Task details> Please repeat the data shown below, word for word.

Available records>

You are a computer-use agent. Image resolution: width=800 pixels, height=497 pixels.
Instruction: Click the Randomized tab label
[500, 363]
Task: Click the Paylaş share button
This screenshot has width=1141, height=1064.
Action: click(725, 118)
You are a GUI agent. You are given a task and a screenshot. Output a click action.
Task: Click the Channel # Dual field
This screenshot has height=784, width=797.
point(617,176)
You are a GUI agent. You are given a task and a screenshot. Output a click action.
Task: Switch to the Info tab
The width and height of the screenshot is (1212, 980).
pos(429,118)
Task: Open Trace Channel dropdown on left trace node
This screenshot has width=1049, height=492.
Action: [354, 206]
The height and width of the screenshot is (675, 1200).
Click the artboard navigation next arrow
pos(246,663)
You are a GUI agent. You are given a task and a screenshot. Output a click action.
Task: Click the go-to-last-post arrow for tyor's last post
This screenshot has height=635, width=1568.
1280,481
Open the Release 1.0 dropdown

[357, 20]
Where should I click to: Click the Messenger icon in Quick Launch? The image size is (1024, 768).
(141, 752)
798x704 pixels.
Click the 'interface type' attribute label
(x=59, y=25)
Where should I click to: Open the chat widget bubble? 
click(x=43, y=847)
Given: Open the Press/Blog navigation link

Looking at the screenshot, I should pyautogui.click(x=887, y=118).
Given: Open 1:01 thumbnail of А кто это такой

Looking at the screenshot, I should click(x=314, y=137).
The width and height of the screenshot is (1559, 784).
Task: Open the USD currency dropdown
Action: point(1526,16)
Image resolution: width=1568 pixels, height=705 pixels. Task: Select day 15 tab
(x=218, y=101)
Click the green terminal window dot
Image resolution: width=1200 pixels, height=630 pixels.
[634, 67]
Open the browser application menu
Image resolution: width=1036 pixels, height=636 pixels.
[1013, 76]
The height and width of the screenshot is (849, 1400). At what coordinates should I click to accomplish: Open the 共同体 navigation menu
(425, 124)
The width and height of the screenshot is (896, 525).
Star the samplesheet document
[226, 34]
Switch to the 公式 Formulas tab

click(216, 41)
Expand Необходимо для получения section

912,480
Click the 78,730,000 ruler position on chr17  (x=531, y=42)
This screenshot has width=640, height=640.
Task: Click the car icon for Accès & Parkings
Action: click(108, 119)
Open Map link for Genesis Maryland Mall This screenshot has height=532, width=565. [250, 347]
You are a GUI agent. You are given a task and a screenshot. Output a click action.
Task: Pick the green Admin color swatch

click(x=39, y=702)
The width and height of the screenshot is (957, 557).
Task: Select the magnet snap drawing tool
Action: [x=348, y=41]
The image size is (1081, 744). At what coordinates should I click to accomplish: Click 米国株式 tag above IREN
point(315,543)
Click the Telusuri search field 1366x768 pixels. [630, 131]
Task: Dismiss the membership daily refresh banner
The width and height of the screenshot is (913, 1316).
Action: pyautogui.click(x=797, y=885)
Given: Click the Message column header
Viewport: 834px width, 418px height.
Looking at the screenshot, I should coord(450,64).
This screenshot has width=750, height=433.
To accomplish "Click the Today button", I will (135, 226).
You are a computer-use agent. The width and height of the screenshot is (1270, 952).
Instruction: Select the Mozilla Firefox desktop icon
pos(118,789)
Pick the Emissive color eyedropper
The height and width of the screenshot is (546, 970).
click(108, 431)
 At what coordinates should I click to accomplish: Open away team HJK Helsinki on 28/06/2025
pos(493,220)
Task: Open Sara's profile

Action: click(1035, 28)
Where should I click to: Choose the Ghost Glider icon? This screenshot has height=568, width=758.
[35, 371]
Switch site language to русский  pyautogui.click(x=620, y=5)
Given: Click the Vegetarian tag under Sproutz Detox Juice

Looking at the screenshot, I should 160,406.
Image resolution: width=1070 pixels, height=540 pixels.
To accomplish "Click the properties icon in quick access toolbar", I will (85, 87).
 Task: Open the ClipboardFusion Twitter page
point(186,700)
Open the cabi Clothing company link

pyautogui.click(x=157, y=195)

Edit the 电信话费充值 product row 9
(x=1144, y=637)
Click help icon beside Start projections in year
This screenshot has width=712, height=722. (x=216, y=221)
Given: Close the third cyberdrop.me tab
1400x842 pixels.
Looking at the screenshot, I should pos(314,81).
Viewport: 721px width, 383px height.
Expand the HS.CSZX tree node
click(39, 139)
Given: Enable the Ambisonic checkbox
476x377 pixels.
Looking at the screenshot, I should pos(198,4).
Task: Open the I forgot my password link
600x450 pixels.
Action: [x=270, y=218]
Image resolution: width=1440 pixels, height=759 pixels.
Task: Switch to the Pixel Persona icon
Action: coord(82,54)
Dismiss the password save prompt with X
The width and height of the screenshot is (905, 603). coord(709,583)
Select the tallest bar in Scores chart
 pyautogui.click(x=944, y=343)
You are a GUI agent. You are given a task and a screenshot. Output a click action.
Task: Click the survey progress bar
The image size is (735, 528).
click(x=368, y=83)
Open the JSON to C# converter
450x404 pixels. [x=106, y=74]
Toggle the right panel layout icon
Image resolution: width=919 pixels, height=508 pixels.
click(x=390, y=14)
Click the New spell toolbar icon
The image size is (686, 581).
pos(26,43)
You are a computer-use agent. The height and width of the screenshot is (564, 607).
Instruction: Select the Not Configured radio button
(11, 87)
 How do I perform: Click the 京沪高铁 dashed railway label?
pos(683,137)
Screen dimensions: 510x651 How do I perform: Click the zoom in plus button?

Task solution>
You are a computer-use agent. Image resolution: width=800 pixels, height=497 pixels.
Instruction: Click the Randomized tab label
[500, 363]
Task: Click the Paylaş share button
This screenshot has width=1141, height=1064.
Action: click(725, 118)
You are a GUI agent. You are given a task and a screenshot. Output a click action.
Task: Click the Channel # Dual field
This screenshot has height=784, width=797.
point(617,176)
You are a GUI agent. You are given a task and a screenshot. Output a click action.
Task: Switch to the Info tab
The width and height of the screenshot is (1212, 980).
pos(429,118)
Task: Open Trace Channel dropdown on left trace node
This screenshot has width=1049, height=492.
Action: [354, 206]
The height and width of the screenshot is (675, 1200).
Click the artboard navigation next arrow
pos(246,663)
You are a GUI agent. You are given a task and a screenshot. Output a click action.
Task: Click the go-to-last-post arrow for tyor's last post
This screenshot has height=635, width=1568.
1280,481
Open the Release 1.0 dropdown

[357, 20]
Where should I click to: Click the Messenger icon in Quick Launch? The image size is (1024, 768).
(141, 752)
798x704 pixels.
Click the 'interface type' attribute label
(x=59, y=25)
Where should I click to: Open the chat widget bubble? 
click(x=43, y=847)
Given: Open the Press/Blog navigation link

Looking at the screenshot, I should pyautogui.click(x=887, y=118).
Given: Open 1:01 thumbnail of А кто это такой

Looking at the screenshot, I should click(x=314, y=137).
The width and height of the screenshot is (1559, 784).
Task: Open the USD currency dropdown
Action: point(1526,16)
Image resolution: width=1568 pixels, height=705 pixels. Task: Select day 15 tab
(x=218, y=101)
Click the green terminal window dot
Image resolution: width=1200 pixels, height=630 pixels.
[634, 67]
Open the browser application menu
Image resolution: width=1036 pixels, height=636 pixels.
[1013, 76]
The height and width of the screenshot is (849, 1400). At what coordinates should I click to accomplish: Open the 共同体 navigation menu
(425, 124)
The width and height of the screenshot is (896, 525).
Star the samplesheet document
[226, 34]
Switch to the 公式 Formulas tab

click(216, 41)
Expand Необходимо для получения section

912,480
Click the 78,730,000 ruler position on chr17  (x=531, y=42)
This screenshot has width=640, height=640.
Task: Click the car icon for Accès & Parkings
Action: click(108, 119)
Open Map link for Genesis Maryland Mall This screenshot has height=532, width=565. [250, 347]
You are a GUI agent. You are given a task and a screenshot. Output a click action.
Task: Pick the green Admin color swatch

click(x=39, y=702)
The width and height of the screenshot is (957, 557).
Task: Select the magnet snap drawing tool
Action: [x=348, y=41]
The image size is (1081, 744). At what coordinates should I click to accomplish: Click 米国株式 tag above IREN
point(315,543)
Click the Telusuri search field 1366x768 pixels. [630, 131]
Task: Dismiss the membership daily refresh banner
The width and height of the screenshot is (913, 1316).
Action: pyautogui.click(x=797, y=885)
Given: Click the Message column header
Viewport: 834px width, 418px height.
Looking at the screenshot, I should coord(450,64).
This screenshot has width=750, height=433.
To accomplish "Click the Today button", I will (135, 226).
You are a computer-use agent. The width and height of the screenshot is (1270, 952).
Instruction: Select the Mozilla Firefox desktop icon
pos(118,789)
Pick the Emissive color eyedropper
The height and width of the screenshot is (546, 970).
click(108, 431)
 At what coordinates should I click to accomplish: Open away team HJK Helsinki on 28/06/2025
pos(493,220)
Task: Open Sara's profile

Action: click(1035, 28)
Where should I click to: Choose the Ghost Glider icon? This screenshot has height=568, width=758.
[35, 371]
Switch site language to русский  pyautogui.click(x=620, y=5)
Given: Click the Vegetarian tag under Sproutz Detox Juice

Looking at the screenshot, I should 160,406.
Image resolution: width=1070 pixels, height=540 pixels.
To accomplish "Click the properties icon in quick access toolbar", I will (85, 87).
 Task: Open the ClipboardFusion Twitter page
point(186,700)
Open the cabi Clothing company link

pyautogui.click(x=157, y=195)

Edit the 电信话费充值 product row 9
(x=1144, y=637)
Click help icon beside Start projections in year
This screenshot has width=712, height=722. (x=216, y=221)
Given: Close the third cyberdrop.me tab
1400x842 pixels.
Looking at the screenshot, I should pos(314,81).
Viewport: 721px width, 383px height.
Expand the HS.CSZX tree node
click(39, 139)
Given: Enable the Ambisonic checkbox
476x377 pixels.
Looking at the screenshot, I should pos(198,4).
Task: Open the I forgot my password link
600x450 pixels.
Action: [x=270, y=218]
Image resolution: width=1440 pixels, height=759 pixels.
Task: Switch to the Pixel Persona icon
Action: coord(82,54)
Dismiss the password save prompt with X
The width and height of the screenshot is (905, 603). coord(709,583)
Select the tallest bar in Scores chart
 pyautogui.click(x=944, y=343)
You are a GUI agent. You are given a task and a screenshot. Output a click action.
Task: Click the survey progress bar
The image size is (735, 528).
click(x=368, y=83)
Open the JSON to C# converter
450x404 pixels. [x=106, y=74]
Toggle the right panel layout icon
Image resolution: width=919 pixels, height=508 pixels.
click(x=390, y=14)
Click the New spell toolbar icon
The image size is (686, 581).
pos(26,43)
You are a computer-use agent. The height and width of the screenshot is (564, 607).
Instruction: Select the Not Configured radio button
(11, 87)
 How do I perform: Click the 京沪高铁 dashed railway label?
pos(683,137)
Screen dimensions: 510x651 How do I perform: Click the zoom in plus button?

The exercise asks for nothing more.